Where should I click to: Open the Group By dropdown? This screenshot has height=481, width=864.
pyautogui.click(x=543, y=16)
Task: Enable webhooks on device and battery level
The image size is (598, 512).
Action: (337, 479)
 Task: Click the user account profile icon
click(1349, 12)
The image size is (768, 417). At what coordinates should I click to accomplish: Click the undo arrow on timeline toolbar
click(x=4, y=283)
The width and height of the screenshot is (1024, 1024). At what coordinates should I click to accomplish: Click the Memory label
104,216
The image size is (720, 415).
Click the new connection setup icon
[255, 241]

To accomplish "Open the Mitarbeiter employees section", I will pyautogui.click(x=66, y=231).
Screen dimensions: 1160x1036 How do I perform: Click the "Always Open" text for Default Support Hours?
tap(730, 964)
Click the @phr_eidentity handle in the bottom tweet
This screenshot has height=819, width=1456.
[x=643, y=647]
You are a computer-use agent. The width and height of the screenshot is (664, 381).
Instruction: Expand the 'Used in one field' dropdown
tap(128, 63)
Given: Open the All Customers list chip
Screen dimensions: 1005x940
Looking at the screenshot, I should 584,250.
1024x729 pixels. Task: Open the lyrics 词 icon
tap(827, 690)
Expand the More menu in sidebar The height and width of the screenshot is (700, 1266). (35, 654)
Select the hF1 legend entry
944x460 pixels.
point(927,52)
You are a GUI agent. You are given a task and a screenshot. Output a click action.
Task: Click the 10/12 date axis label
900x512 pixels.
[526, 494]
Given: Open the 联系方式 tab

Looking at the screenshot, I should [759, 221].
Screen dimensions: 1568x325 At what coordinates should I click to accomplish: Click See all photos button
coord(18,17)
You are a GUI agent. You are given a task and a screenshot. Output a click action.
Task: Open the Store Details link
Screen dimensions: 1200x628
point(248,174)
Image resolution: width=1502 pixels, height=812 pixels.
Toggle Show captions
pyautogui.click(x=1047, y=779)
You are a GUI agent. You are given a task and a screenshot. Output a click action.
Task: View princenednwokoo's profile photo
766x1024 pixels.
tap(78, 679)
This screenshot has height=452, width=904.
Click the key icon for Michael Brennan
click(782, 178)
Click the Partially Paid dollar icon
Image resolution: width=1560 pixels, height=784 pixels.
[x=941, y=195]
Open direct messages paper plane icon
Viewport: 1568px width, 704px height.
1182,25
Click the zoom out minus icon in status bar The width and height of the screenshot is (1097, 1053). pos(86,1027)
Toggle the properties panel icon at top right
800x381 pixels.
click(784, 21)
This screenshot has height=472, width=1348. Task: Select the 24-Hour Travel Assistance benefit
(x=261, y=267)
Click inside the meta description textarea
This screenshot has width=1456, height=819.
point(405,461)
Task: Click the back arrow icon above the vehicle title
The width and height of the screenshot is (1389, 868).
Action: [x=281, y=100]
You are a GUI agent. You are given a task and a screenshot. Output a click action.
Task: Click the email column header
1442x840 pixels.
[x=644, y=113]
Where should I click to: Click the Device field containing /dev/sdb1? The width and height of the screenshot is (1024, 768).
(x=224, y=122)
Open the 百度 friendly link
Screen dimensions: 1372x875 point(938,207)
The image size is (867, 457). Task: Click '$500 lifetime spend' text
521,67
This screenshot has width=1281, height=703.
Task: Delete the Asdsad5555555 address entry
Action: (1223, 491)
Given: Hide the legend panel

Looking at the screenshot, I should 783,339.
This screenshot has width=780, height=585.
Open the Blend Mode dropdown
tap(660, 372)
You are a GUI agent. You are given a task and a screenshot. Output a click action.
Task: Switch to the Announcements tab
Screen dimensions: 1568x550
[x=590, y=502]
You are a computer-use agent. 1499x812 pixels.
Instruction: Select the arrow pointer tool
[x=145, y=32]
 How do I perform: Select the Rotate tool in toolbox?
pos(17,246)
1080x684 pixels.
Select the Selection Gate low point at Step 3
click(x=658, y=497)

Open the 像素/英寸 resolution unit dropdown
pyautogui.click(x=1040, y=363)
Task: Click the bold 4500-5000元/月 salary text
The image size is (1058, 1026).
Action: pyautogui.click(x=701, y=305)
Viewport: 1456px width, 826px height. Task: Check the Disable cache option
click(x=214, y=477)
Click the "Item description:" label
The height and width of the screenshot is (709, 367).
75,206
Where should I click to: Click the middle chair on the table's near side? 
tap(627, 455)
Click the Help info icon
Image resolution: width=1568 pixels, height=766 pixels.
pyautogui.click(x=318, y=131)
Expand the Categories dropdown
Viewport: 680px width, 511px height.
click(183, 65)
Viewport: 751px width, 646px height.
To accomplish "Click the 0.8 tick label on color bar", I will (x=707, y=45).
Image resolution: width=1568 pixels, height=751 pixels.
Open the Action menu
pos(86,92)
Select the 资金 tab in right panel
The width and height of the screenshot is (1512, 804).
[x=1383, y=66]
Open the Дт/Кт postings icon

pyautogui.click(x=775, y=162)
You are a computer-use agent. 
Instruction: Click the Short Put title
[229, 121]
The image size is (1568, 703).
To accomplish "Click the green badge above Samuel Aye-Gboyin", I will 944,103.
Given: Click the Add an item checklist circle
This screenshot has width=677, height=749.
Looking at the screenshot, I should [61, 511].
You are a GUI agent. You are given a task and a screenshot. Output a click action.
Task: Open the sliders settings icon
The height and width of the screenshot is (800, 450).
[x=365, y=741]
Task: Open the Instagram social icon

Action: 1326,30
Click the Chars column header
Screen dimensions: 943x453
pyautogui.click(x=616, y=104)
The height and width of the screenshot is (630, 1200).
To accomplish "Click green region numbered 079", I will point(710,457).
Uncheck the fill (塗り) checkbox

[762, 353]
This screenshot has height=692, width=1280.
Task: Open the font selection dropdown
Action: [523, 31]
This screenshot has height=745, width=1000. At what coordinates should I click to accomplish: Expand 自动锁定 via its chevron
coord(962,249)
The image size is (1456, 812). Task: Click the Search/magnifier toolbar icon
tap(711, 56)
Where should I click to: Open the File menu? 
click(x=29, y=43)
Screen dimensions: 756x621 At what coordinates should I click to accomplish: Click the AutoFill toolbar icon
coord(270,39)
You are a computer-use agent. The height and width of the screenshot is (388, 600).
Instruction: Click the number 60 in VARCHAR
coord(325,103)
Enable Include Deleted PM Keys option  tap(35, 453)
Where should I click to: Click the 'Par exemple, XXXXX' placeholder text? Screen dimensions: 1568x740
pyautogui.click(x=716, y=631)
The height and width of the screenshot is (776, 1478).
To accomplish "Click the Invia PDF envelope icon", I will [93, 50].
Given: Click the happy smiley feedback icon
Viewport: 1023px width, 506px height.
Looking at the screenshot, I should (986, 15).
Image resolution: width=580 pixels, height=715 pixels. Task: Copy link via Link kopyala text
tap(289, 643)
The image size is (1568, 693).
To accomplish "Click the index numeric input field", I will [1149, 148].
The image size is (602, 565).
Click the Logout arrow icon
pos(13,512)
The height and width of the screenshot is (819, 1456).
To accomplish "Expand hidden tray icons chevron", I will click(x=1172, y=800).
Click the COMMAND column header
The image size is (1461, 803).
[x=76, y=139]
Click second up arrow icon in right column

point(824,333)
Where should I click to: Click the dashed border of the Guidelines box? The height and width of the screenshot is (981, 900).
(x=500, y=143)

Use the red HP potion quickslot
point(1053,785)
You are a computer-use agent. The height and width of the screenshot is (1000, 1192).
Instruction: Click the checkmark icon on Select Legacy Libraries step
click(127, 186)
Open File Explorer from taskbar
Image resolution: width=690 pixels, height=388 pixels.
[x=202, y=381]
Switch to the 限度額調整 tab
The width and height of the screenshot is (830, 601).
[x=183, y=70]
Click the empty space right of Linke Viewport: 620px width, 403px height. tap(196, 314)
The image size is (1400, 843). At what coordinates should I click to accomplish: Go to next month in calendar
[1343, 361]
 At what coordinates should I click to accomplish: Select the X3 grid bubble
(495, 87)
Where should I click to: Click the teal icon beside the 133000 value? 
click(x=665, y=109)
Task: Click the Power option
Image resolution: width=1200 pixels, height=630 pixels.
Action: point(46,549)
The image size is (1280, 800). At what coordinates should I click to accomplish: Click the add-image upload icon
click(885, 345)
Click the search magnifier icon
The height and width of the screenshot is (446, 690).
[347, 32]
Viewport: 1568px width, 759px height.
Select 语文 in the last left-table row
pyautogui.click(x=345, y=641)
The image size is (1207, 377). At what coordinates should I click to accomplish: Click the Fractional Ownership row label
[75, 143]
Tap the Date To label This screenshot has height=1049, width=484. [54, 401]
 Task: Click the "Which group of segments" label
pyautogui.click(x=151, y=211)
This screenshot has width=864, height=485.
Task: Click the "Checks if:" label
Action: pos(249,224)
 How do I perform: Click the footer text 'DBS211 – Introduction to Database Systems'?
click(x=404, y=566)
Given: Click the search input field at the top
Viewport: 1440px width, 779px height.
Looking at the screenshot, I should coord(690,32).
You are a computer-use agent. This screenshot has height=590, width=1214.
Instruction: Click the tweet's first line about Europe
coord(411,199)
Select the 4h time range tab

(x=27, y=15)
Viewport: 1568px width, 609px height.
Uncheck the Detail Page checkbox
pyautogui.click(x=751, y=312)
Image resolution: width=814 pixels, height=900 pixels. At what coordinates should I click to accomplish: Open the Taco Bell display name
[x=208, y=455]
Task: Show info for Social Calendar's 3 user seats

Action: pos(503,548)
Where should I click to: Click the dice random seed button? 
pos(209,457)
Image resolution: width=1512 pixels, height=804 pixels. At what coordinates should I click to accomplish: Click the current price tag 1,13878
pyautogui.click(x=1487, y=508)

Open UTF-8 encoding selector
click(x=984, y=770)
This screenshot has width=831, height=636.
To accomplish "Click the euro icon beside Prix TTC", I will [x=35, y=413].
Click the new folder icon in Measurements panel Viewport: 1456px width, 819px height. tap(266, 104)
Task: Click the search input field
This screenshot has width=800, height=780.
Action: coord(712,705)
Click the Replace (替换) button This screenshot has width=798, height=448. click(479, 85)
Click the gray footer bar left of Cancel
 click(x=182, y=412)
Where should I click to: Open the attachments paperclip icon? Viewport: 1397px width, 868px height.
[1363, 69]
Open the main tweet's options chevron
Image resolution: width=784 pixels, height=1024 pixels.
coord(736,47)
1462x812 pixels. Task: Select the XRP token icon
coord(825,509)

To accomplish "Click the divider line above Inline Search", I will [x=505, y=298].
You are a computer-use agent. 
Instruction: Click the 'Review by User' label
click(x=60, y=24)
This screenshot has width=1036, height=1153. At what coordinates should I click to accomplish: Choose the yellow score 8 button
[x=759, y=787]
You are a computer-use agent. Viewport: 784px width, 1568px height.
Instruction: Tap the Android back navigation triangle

Exercise objective: Put the items from the line containing "The height and width of the screenshot is (630, 1200)." through the line containing "will [1149, 148]." into a JSON list of strings, one string per line, leaving out blank lines.

Task response:
[
  "The height and width of the screenshot is (630, 1200).",
  "To accomplish \"Click green region numbered 079\", I will point(710,457).",
  "Uncheck the fill (塗り) checkbox",
  "[762, 353]",
  "This screenshot has height=692, width=1280.",
  "Task: Open the font selection dropdown",
  "Action: [523, 31]",
  "This screenshot has height=745, width=1000. At what coordinates should I click to accomplish: Expand 自动锁定 via its chevron",
  "coord(962,249)",
  "The image size is (1456, 812). Task: Click the Search/magnifier toolbar icon",
  "tap(711, 56)",
  "Where should I click to: Open the File menu? ",
  "click(x=29, y=43)",
  "Screen dimensions: 756x621 At what coordinates should I click to accomplish: Click the AutoFill toolbar icon",
  "coord(270,39)",
  "You are a computer-use agent. The height and width of the screenshot is (388, 600).",
  "Instruction: Click the number 60 in VARCHAR",
  "coord(325,103)",
  "Enable Include Deleted PM Keys option  tap(35, 453)",
  "Where should I click to: Click the 'Par exemple, XXXXX' placeholder text? Screen dimensions: 1568x740",
  "pyautogui.click(x=716, y=631)",
  "The height and width of the screenshot is (776, 1478).",
  "To accomplish \"Click the Invia PDF envelope icon\", I will [93, 50].",
  "Given: Click the happy smiley feedback icon",
  "Viewport: 1023px width, 506px height.",
  "Looking at the screenshot, I should (986, 15).",
  "Image resolution: width=580 pixels, height=715 pixels. Task: Copy link via Link kopyala text",
  "tap(289, 643)",
  "The image size is (1568, 693).",
  "To accomplish \"Click the index numeric input field\", I will [1149, 148]."
]